Patient Access to Radiopharmaceuticals, Part 2
Key Takeaways
- Prioritizing nuclear medicine–ready centers of excellence improves startup speed, protocol execution, and operational resilience for radiopharmaceutical clinical trials.
- Selecting appropriate paired isotopes is critical for scalability, enabling reliable just-in-time delivery as development transitions from early studies to broader enrollment.
Nicholas Richardson, vice president of clinical development at Precision for Medicine, explains how important infrastructure is for radiopharmaceutical development.
In the second part of PharmTech’s interview with Nicholas Richardson, vice president of clinical development at Precision for Medicine, Richardson explains how effective patient access planning in radiopharmaceutical development hinges on a well-defined site strategy and an integrated supply chain. Identifying centers of excellence with established nuclear medicine capabilities is essential, according to Richardson, as these sites offer the infrastructure and readiness required to support clinical trials. Equally important is the selection of paired isotopes that enable scalability, ensuring product availability for just-in-time delivery as development programs expand.

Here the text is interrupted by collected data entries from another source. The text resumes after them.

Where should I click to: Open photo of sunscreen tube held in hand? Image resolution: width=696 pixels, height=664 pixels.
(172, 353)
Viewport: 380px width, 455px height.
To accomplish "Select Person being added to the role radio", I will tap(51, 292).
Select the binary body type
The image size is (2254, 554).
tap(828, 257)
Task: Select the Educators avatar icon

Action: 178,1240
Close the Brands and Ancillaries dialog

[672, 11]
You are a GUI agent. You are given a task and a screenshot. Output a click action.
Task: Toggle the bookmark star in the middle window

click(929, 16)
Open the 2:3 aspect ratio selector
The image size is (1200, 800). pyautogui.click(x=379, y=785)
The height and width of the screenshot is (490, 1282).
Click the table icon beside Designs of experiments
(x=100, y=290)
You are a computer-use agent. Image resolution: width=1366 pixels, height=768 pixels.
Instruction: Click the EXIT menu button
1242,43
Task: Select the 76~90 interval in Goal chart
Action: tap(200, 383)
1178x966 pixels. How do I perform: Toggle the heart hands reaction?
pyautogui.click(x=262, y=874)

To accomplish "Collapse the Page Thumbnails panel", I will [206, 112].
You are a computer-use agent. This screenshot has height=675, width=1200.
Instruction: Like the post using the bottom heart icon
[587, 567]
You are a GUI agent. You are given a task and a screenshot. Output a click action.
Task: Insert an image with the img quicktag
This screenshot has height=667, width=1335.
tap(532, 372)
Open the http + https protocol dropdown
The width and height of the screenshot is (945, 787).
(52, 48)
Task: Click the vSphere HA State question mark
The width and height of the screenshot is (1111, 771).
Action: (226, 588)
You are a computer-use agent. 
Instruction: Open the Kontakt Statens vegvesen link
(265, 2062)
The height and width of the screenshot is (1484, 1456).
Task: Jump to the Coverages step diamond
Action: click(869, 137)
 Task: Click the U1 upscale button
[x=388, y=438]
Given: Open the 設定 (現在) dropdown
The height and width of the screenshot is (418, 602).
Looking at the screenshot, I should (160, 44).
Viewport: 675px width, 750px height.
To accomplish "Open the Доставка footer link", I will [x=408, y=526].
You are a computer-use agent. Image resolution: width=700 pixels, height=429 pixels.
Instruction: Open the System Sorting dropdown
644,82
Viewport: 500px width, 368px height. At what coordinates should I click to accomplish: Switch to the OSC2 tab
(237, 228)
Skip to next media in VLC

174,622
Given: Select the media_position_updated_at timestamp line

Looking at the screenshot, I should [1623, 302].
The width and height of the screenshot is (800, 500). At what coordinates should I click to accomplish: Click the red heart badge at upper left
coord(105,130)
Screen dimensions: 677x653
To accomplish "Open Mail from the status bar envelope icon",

A differentiator in radiopharmaceutical development is the theranostic model, which is the co-development of diagnostic and therapeutic agents. This approach is patient-centric, allowing real-time biodistribution imaging specific to the individual, which in turn enables personalized therapeutic dosing. For manufacturers, this represents both a scientific and logistical opportunity to align production capabilities with precision medicine demands.
Patient burden is another consideration that affects trial enrollment and retention. Radiopharmaceutical schedules of assessment are often shaped by isotope half-life and development stage, frequently necessitating inpatient hospitalization. Development teams should actively seek opportunities to incorporate outpatient components where feasible, reducing time demands on patients while maintaining protocol integrity, according to Richardson. Minimizing the frequency of required assessments, where scientifically permissible, can further ease patient burden and support successful trial conduct.
Radiopharmaceuticals require an integrated therapeutic system to ensure safe administration and reliable access for oncology patients. The field has seen an increase in development activity, with several products reaching approval. As the industry scales to meet this demand, a coordinated, systematic approach across manufacturing, logistics, and clinical operations will be essential to delivering these targeted therapies to patients with serious and life-threatening cancers.
About the Speaker
Nicholas Richardson is a hematologist oncologist and vice president of clinical development at Precision for Medicine, an oncology and rare disease-focused contract research organization. Prior to joining Precision, Richardson was formerly at the FDA for nearly 10 years as a prior FDA oncology, deputy director.